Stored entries
^^^^^^^^

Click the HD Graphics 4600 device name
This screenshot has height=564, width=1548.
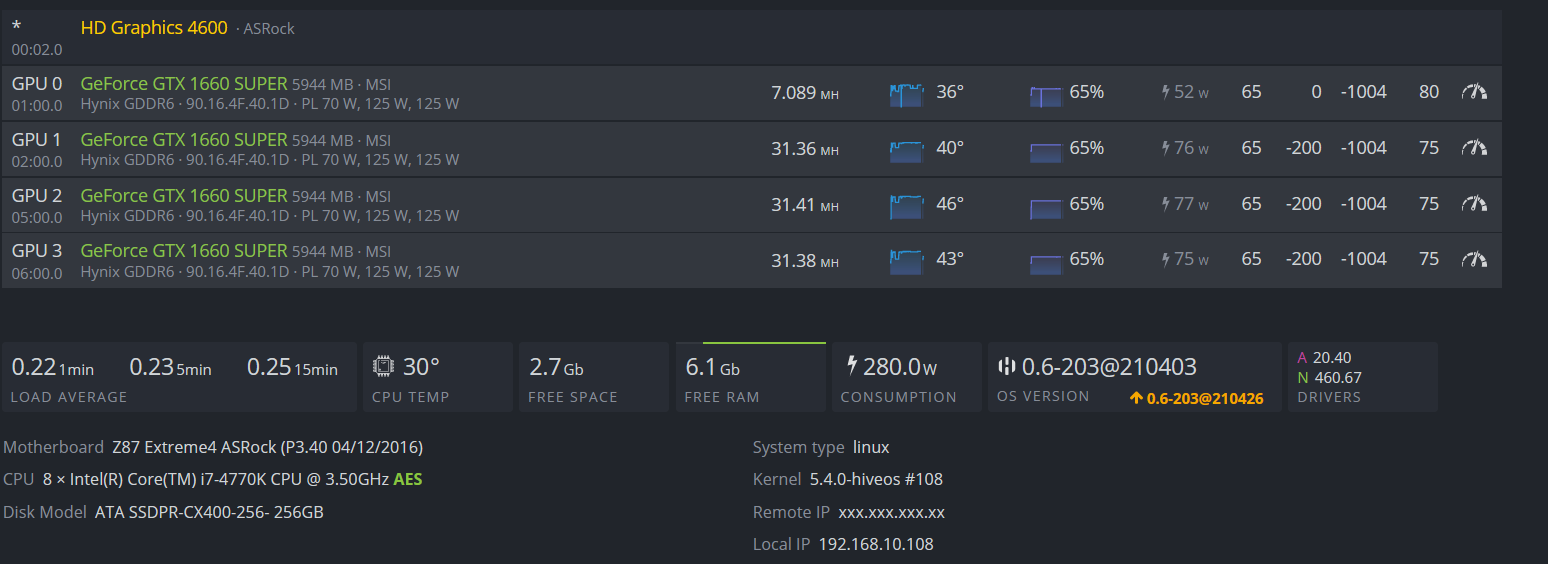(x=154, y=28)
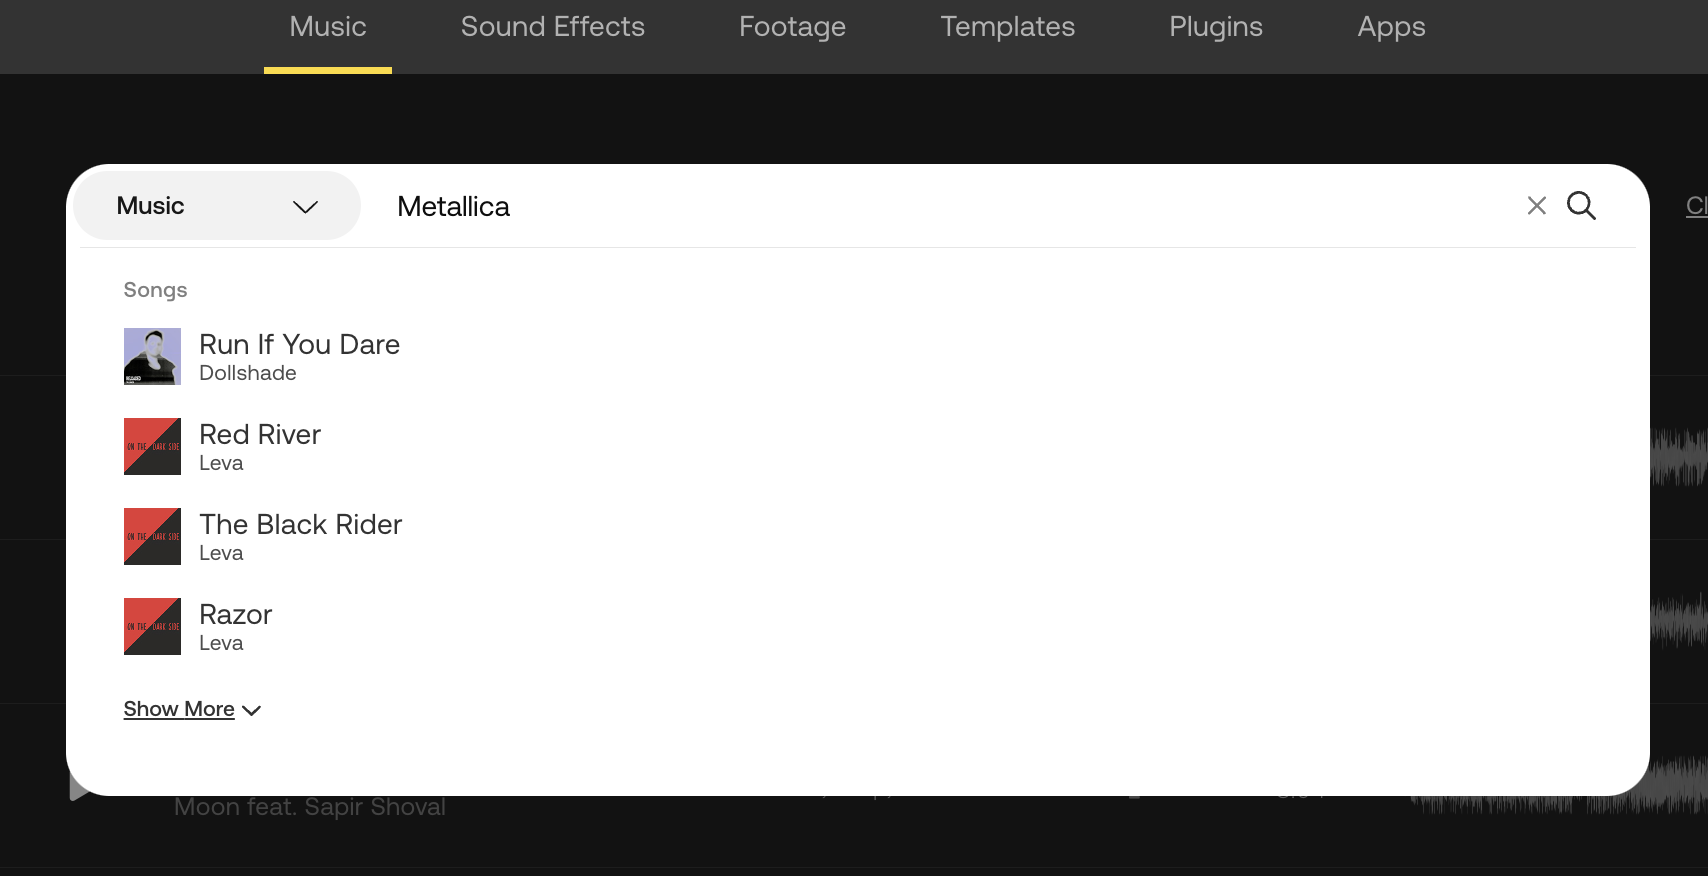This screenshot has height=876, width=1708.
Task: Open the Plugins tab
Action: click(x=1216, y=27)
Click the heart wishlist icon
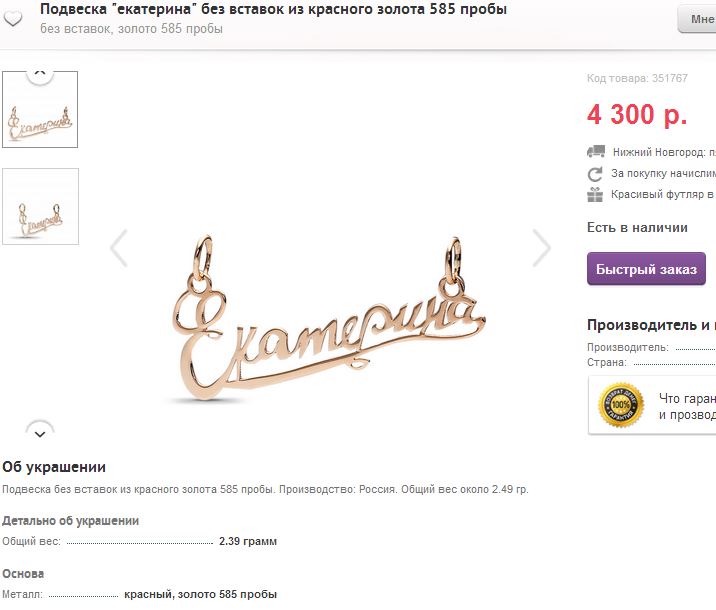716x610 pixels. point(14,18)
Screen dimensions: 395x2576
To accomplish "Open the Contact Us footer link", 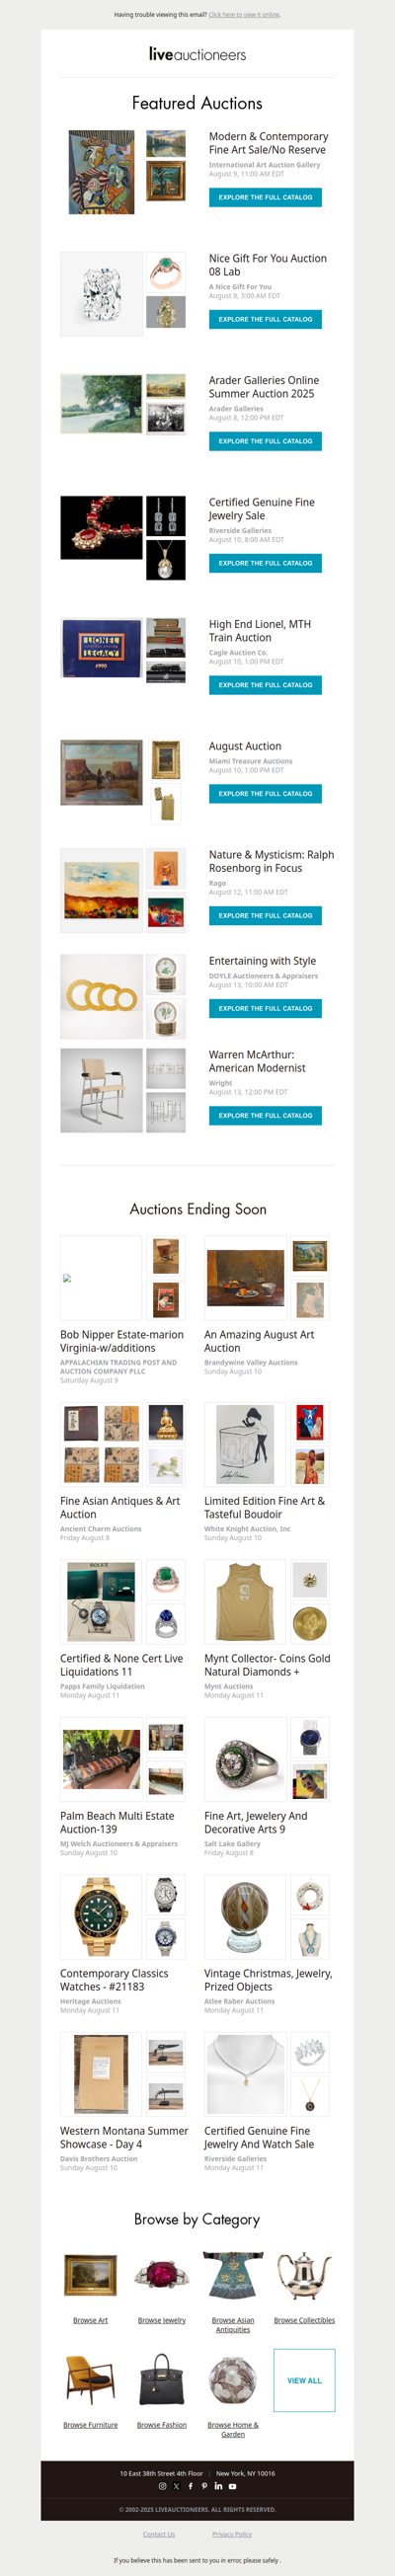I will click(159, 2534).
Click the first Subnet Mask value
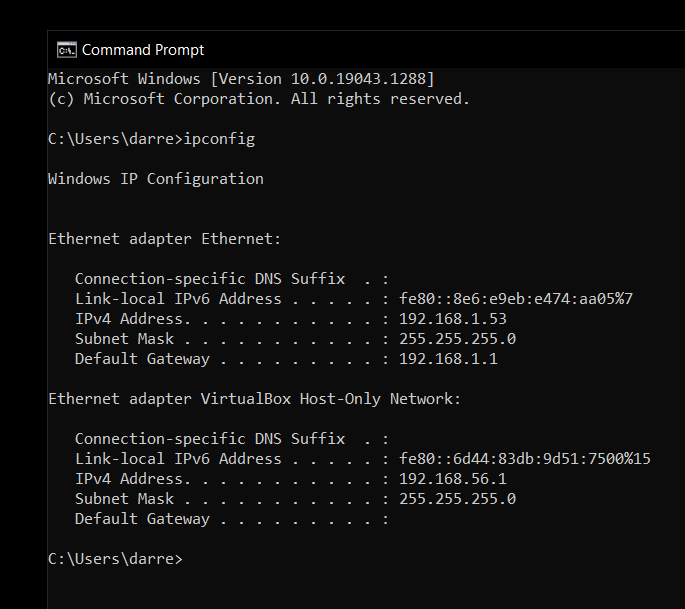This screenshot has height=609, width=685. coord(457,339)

^^^^^^^^

**TO DO:** Your answer must be the exact lines of the records from the first one through the line containing "Screen dimensions: 395x2576", with no pictures in it.

**REPLY TO THE TASK:**
Click the HD Graphics 4600 device name
This screenshot has height=564, width=1548.
(x=154, y=28)
This screenshot has height=876, width=1708.
Task: Open the Plugins tab
Action: click(x=1216, y=27)
Click the heart wishlist icon
716x610 pixels. point(14,18)
Screen dimensions: 395x2576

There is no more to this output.